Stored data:
Segment Open

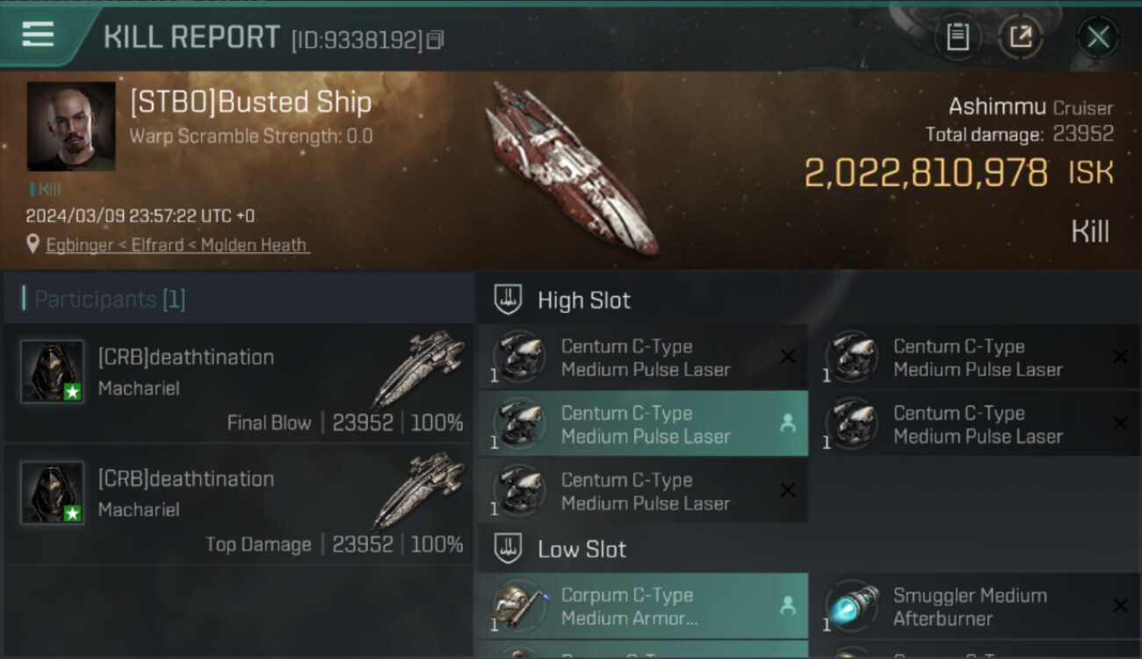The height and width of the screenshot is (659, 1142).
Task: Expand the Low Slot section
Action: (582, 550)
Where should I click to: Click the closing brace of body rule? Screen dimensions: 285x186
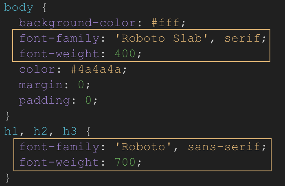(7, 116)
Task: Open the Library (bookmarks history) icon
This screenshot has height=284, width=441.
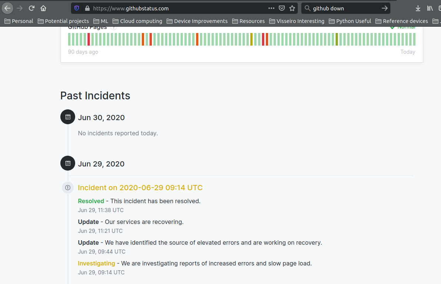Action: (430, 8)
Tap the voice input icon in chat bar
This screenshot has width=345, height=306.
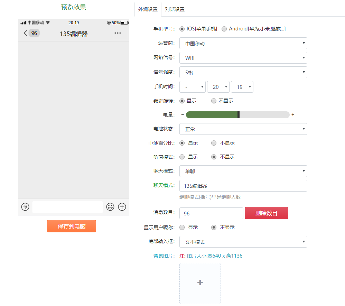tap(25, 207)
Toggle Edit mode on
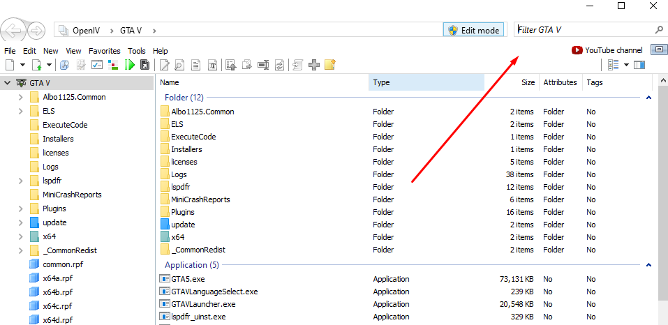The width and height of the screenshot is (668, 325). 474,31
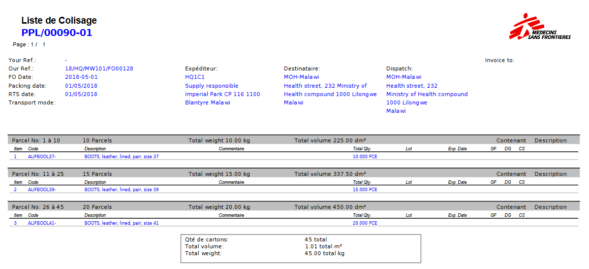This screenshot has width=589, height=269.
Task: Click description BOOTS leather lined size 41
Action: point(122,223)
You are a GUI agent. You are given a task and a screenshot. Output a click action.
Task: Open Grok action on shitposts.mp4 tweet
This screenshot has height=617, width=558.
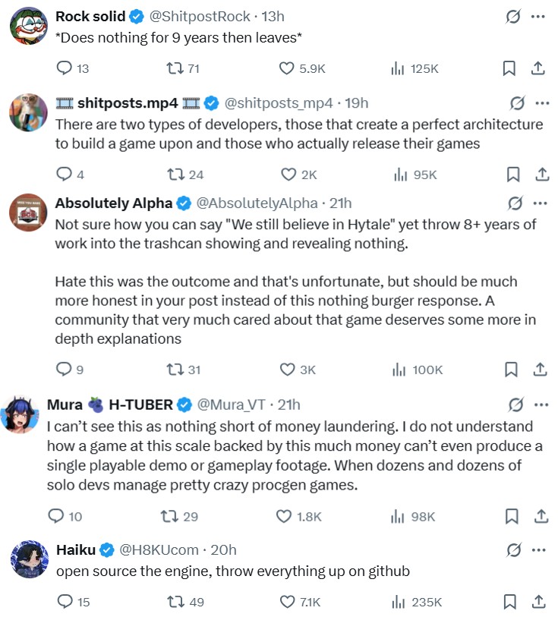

Segment Closed

■ Task prompt: Begin with the line that has "Task: Open Grok action on shitposts.mp4 tweet" and continue to the last line of the entries, printing each line exactly and nothing else; include both ends and skip the pictures.

■ Answer section:
Task: Open Grok action on shitposts.mp4 tweet
This screenshot has height=617, width=558.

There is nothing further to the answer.